Ron Gilbert, of Dunedin, asks :-
Is it true that the plastic foam which provides the cushioning in safety helmets degrades over time and becomes ineffective ?
If so, is this degradation linear from day one, or does it begin after a certain period and is the degradation affected by careful use or is it a matter only of time?
I know that pressure on the foam as in even a minor accident, renders a helmet ineffective; and that the foam gradually compresses with use. Is there a scientifically measured stage at which a helmet should be scrapped? Eg time since purchase; hours of use? Why is it that helmets which use this foam as their safety medium do not have a use-by date clearly stated on each helmet?
Timothy Gay, a nuclear physicist at the University of Nebraska, and who has an interest in sports physics being the author of the book "Football Physics", responded.
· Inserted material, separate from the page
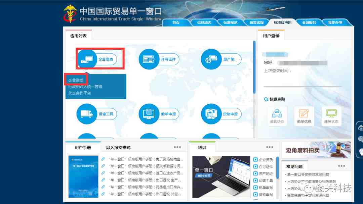Select 关企合作平台 in the dropdown submenu
The width and height of the screenshot is (363, 204).
coord(80,93)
The foam of an (American) football helmet does degrade over time, but the most important parameter is the number of "cycles" or compressions the foam undergoes. Factors such as perspiration and temperature can effect foam lifetime as well. In the United States, helmet manufacturers recommend reconditioning of the helmet every other year. The reconditioning procedure may or may not involve replacement of the helmet's internal foam elements, depending on their condition.
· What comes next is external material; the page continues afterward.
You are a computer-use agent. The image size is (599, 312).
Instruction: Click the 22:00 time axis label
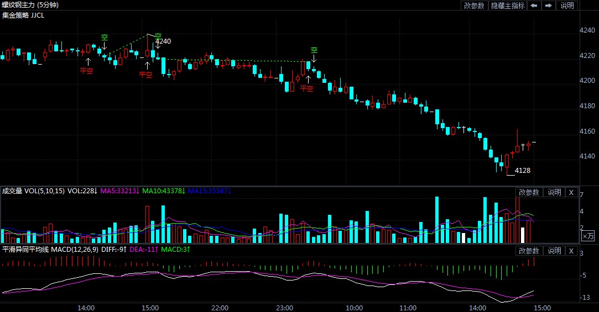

All reconditioned helmets are drop tested to determine if they meet NOCSAE (National Operating Committee on standards for Athletic Equipment) standards. Those that do are identified with a sticker.
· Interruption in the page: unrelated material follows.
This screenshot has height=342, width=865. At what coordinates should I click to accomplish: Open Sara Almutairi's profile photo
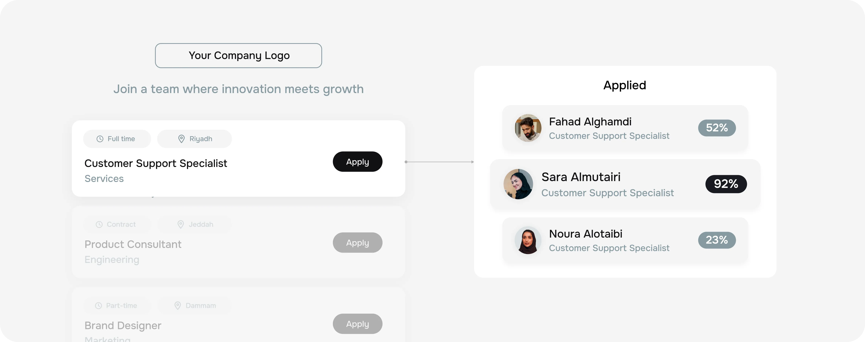[x=518, y=184]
To my knowledge, no studies have been carried out to see if foam degredation is linear with the number of cycles. Ideally, one would like to see a graph of maximum head acceleration for a given drop height vs cycle number.
Also, keep in mind that unlike bicycle helmets, which are "one use", and rely on the destruction of the outer shell to absorb energy, football helmets absorb energy by foam compression, which is quasi-reversible.